Segment Start: Source extract
Recently, however, we are witness to a disturbing phenomenon: Parts of Israeli society, now including its elected representatives, are using various and sundry means to limit the housing options in the community of people with disabilities. The amendment to the construction and planning law is one example of this, in its attempt to impose conditions on residences within the community on people based on their disabilities or their sociomedical condition. In addition, for some months now we have seen resistance, sometimes violent, by residents to community living for people with disabilities and to the renting of apartments for female victims of sexual assault.

This resistance has been expressed through demonstrations, arson attacks on hostels, civil suits and threats. Unfortunately, this resistance ultimately pays off, since in most cases the residents succeed in preventing the establishment of residences for people with disabilities. "Considerations of the public good" win out over the human rights of the protected persons.
Segment End: Source extract
Task brief - Write the next part of the passage on community housing for people with disabilities in Israel, picking up after its final sentence. The entries that follow have no connection to the passage on community housing for people with disabilities in Israel.
Segment Start: Given information
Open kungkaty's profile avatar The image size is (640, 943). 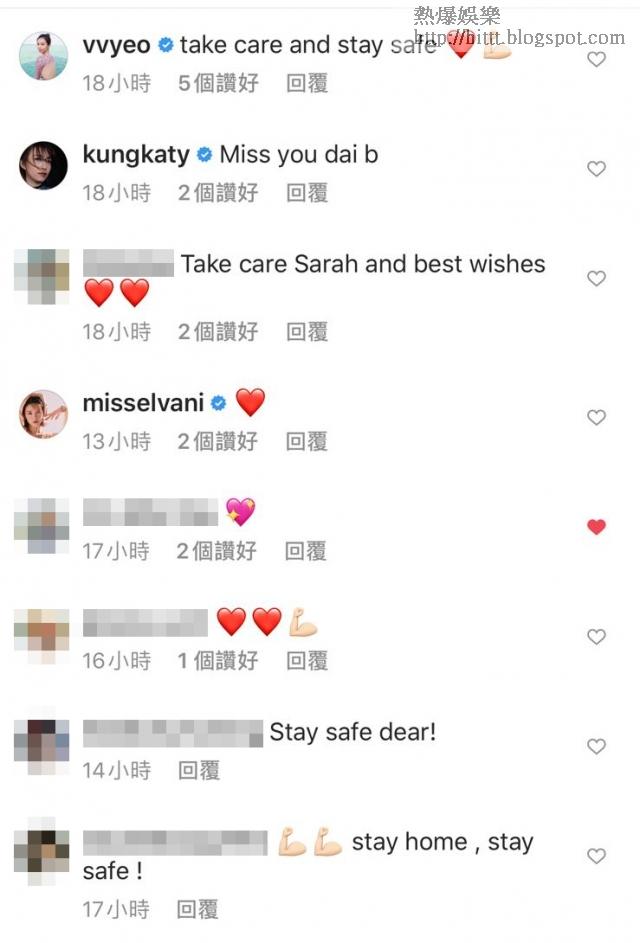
Segment End: Given information
Segment Start: Given information
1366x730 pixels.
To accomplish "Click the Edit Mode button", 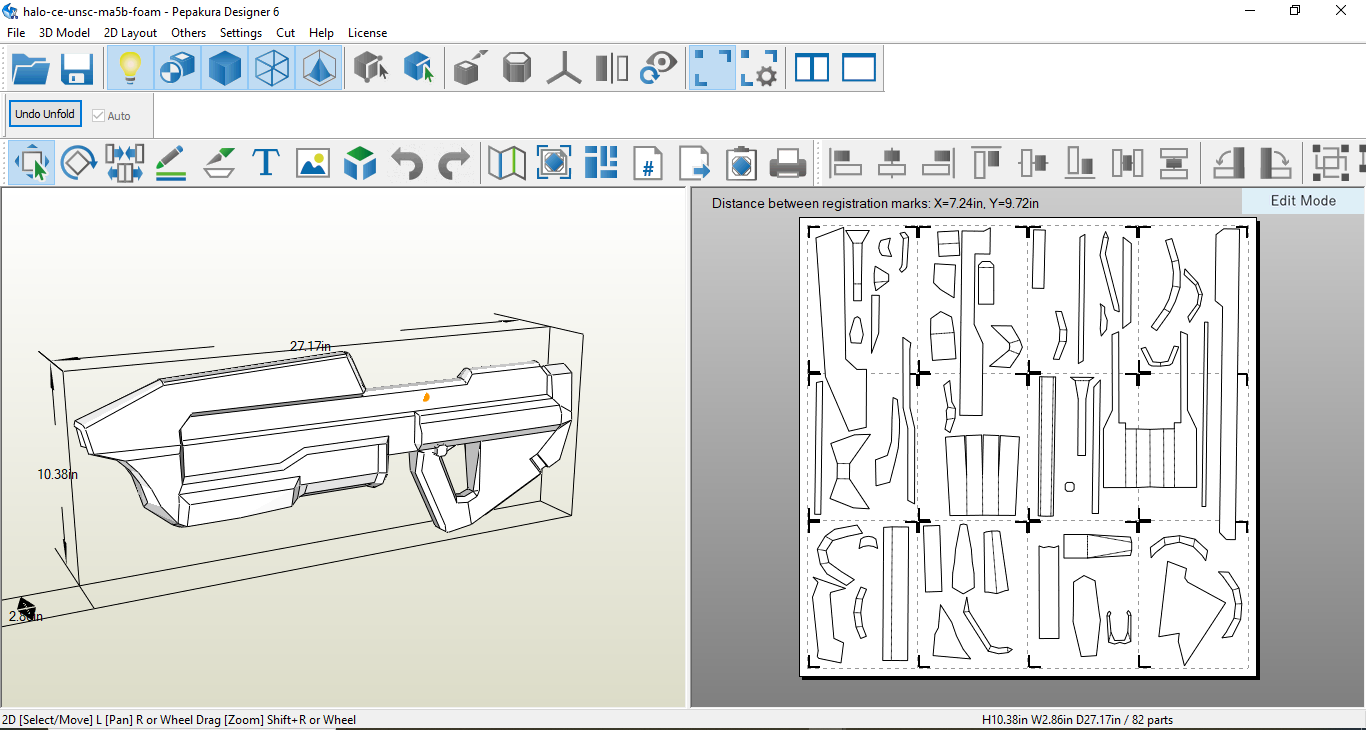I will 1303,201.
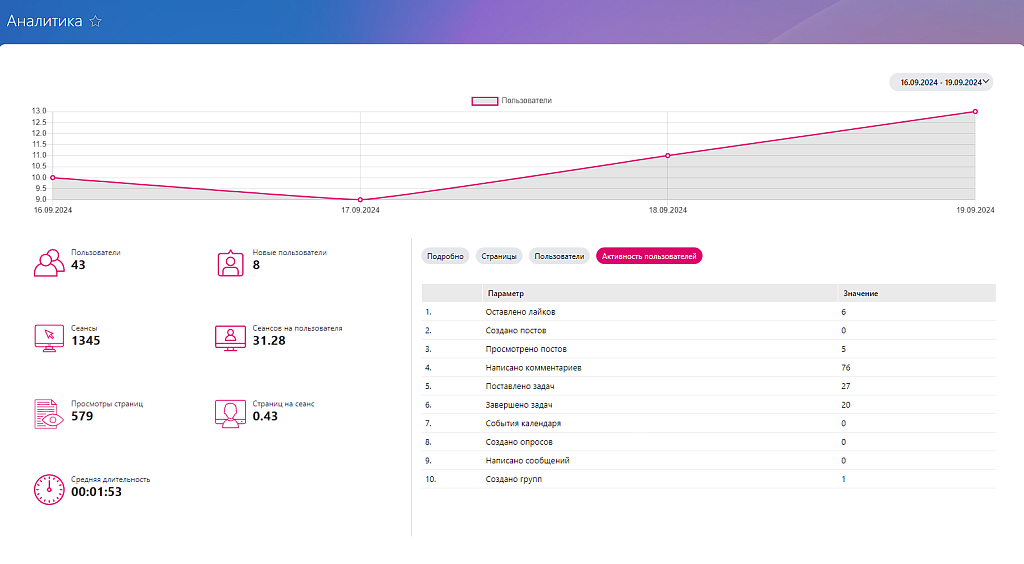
Segment End: Given information
Output -
Do we want to create "leper colonies" to which we ship everyone who is different? Are the wonderful mutual relationships that exist in a number of places between people with disabilities and their neighbors liable to become a rarity?

The state, in cooperation with the relevant organizations, could turn the fear and alienation of some parts of Israeli society of these precious people into empathy and a desire to give and receive equal opportunities.

Amir Tal is the director of Behevra Tova, a nonprofit association aimed at increasing public awareness of and reducing the social stigma associated with psychiatric illness.